● PROBLEMS TO WORK ON
[a] Translate this comment from the XGBoost pipeline code below into Spanish: "Create an XGBoost classifier model with suggested parameters"
[b] In the XGBoost pipeline code below, what range of values does the objective function suggest for max_depth?

● PASSAGE SHOWN
[start]

# XGBoost Pipeline 

## Import necessary packages

In [17]:
import time
import optuna
import numpy as np
import xgboost as xgb
from sklearn.feature_extraction.text import TfidfVectorizer
from sklearn.model_selection import train_test_split
from sklearn.metrics import accuracy_score, precision_score, recall_score, f1_score

from dataset.dataset import Dataset
from constants import CLEANED_DATASET_PATH

## Constants

In [2]:
RANDOM_SEED = 0

## Load the 2016 Dataset

In [None]:
dataset = Dataset(full_data_path='dataset/cleaned_dataset_v1.pkl',
                  from_scratch=False,
                  split_sizes=[21282,2644,2492])
dataset.build()

X_train = dataset.get_features(split_type="train")
Y_train = dataset.get_labels(split_type="train")
X_val = dataset.get_features(split_type="val")
Y_val = dataset.get_labels(split_type="val")
X_test = dataset.get_features(split_type="test")
Y_test = dataset.get_labels(split_type="test")

In [None]:
vectorizer = TfidfVectorizer(max_df=0.95, min_df=2)
X_train_vectorized = vectorizer.fit_transform(X_train)
X_val_vectorized = vectorizer.transform(X_val)
X_test_vectorized = vectorizer.transform(X_test)

## Train the XGBoost model on the 2016 Dataset

In [None]:
# Define the objective function for Optuna
def create_objective(X_train, Y_train, X_test, Y_test):
    def objective(trial):
        # Suggest values for the hyperparameters
        n_estimators = trial.suggest_int("n_estimators", 100, 1000)
        learning_rate = trial.suggest_float("learning_rate", 1e-4, 1e-2)
        max_depth = trial.suggest_int("max_depth", 3, 20)
        subsample = trial.suggest_float("subsample", 0.5, 1.0)
        colsample_bytree = trial.suggest_float("colsample_bytree", 0.5, 1.0)

        # Create an XGBoost classifier model with suggested parameters
        model = xgb.XGBClassifier(
            objective="binary:logistic",
            n_estimators=n_estimators,    # Number of trees
            learning_rate=learning_rate,  # Learning rate
            max_depth=max_depth,          # Depth of the trees
            subsample=subsample,          # Subsampling of the training instances
            colsample_bytree=colsample_bytree,  # Subsampling of columns for each tree
            seed=RANDOM_SEED,             # Seed for reproducibility
            use_label_encoder=False,      # Disable label encoder warning
            eval_metric="logloss")

        # Fit the model on the training data
        model.fit(X_train, Y_train)

        # Predict the labels on the test set
        Y_pred = model.predict(X_test)

        # Calculate the accuracy
        accuracy = accuracy_score(Y_test, Y_pred)
        return accuracy
    return objective

In [None]:
# Create a study object
# study = optuna.create_study(direction="maximize", study_name=f"LDA_XGBoost_Pipeline")
study = optuna.create_study(direction="maximize", study_name=f"XGBoost_Pipeline")


# Create the study objective
objective = create_objective(X_train_vectorized, Y_train, X_val_vectorized, Y_val)

[end]

● MATERIAL
[start]

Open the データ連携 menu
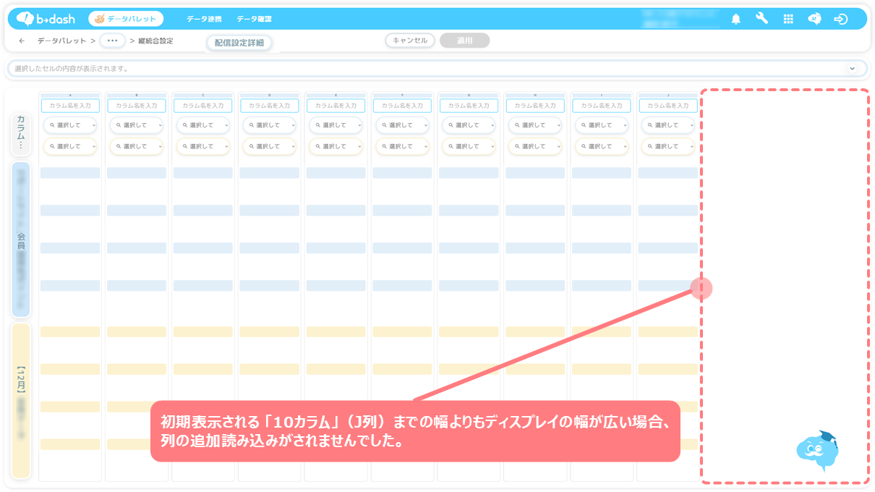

[end]

● TASK RESULTS
[a] Crea un modelo clasificador de XGBoost con los parámetros sugeridos

[b] From 3 to 20.